ALÍVIO FINANCEIRO
Governo limita uso do FGTS a 20% do saldo para quitar dívidas
O ministro do Trabalho e Emprego, Luiz Marinho, afirmou nesta quinta-feira, 30/04/2026, que a nova etapa do programa Desenrola 2 permitirá o uso limitado do Fundo de Garantia do Tempo de Serviço para renegociação de débitos, focando em trabalhadores de baixa renda e impondo descontos significativos.
O governo, por meio do Ministro do Trabalho e Emprego, Luiz Marinho, anunciou nesta quinta-feira, 30/04/2026, a limitação do uso de recursos do FGTS a 20% do saldo disponível para quitação de dívidas no programa Desenrola 2. A medida visa oferecer um respiro financeiro significativo a milhões de trabalhadores com renda de até cinco salários mínimos, facilitando a renegociação e o pagamento de seus débitos e, assim, restaurando a dignidade e a capacidade de planejamento financeiro para as famílias endividadas.

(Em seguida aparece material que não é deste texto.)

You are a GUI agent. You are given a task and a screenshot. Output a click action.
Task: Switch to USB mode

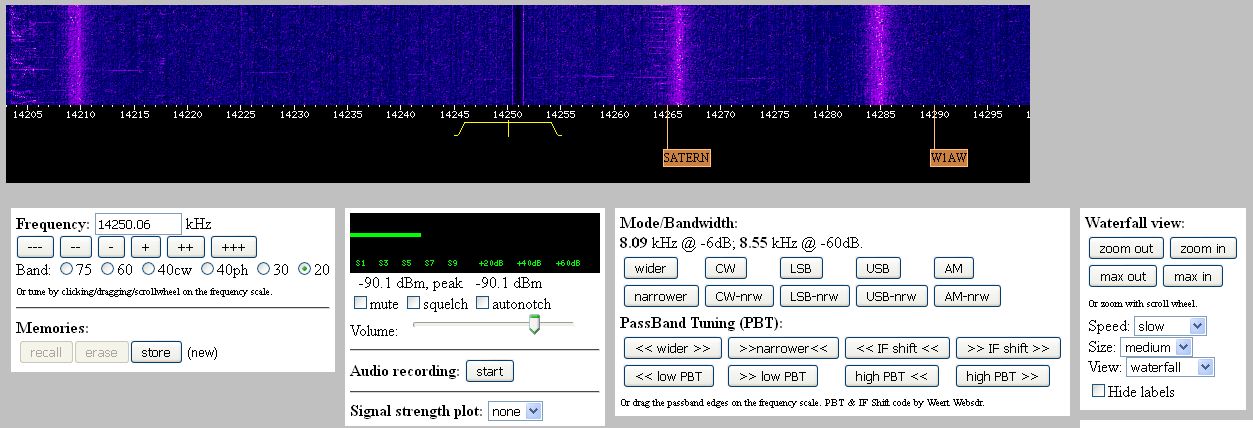click(877, 268)
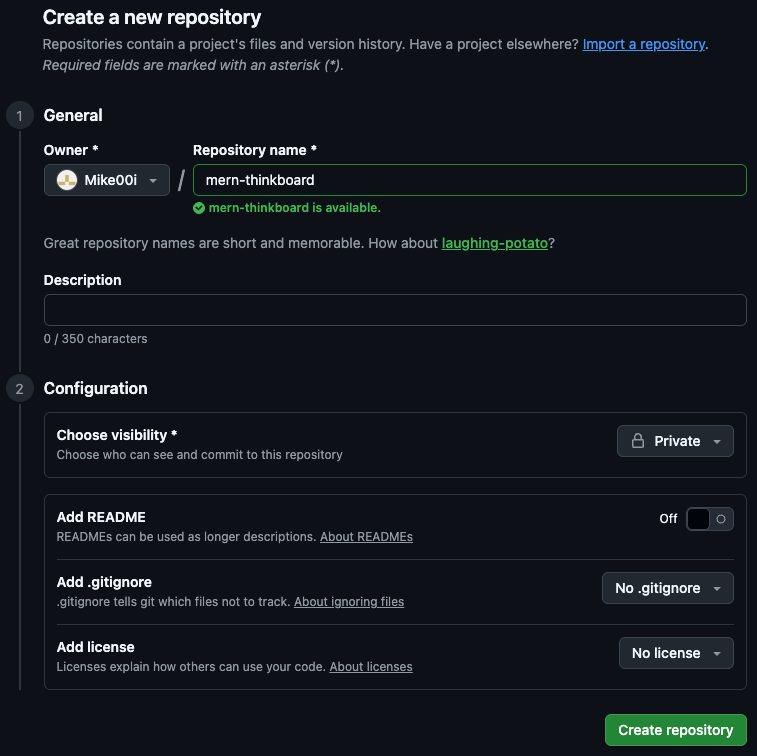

Esta iniciativa faz parte da nova etapa do Desenrola 2, direcionada a cidadãos cuja renda não ultrapasse os R$ 8.105 mensais. Marinho esclareceu que o Fundo de Garantia do Tempo de Serviço atuará como um mecanismo crucial para impulsionar a liquidação de pendências, sempre com a prévia e expressa autorização do trabalhador.
O ministro detalhou o processo operacional: “A Caixa vai liberar o recurso, na medida que um trabalhador for de uma instituição devedora, fez o seu pacto lá e a instituição que deu o crédito para esse trabalhador faça o ajuste de desconto. E, a partir desse ajuste de desconto, a Caixa faz a transferência liquidando o seu crédito, mediante a autorização do trabalhador, evidentemente.”
É fundamental destacar que o montante do FGTS liberado será de uso exclusivo para abater a dívida, não permitindo saques para outras finalidades. O governo ainda trabalha na definição de como trabalhadores com múltiplas dívidas poderão consolidá-las em um único processo de renegociação, buscando simplificar o acesso ao programa.
Para os trabalhadores que não possuem conta vinculada ao FGTS, o Desenrola 2 planeja alternativas de parcelamento, que se encontram em fase de estruturação. O objetivo é garantir que a abrangência do programa alcance o maior número possível de pessoas em situação de endividamento.
Outro ponto essencial é a imposição de descontos mínimos por parte das instituições financeiras. Conforme Marinho, os abatimentos sobre o valor original da dívida deverão iniciar em 40% e podem atingir até 90%, variando conforme a natureza e o perfil do débito. “O mínimo é de 40%, abaixo disso não estará autorizado”, reforçou o ministro, assegurando que o programa oferecerá condições realmente vantajosas aos devedores.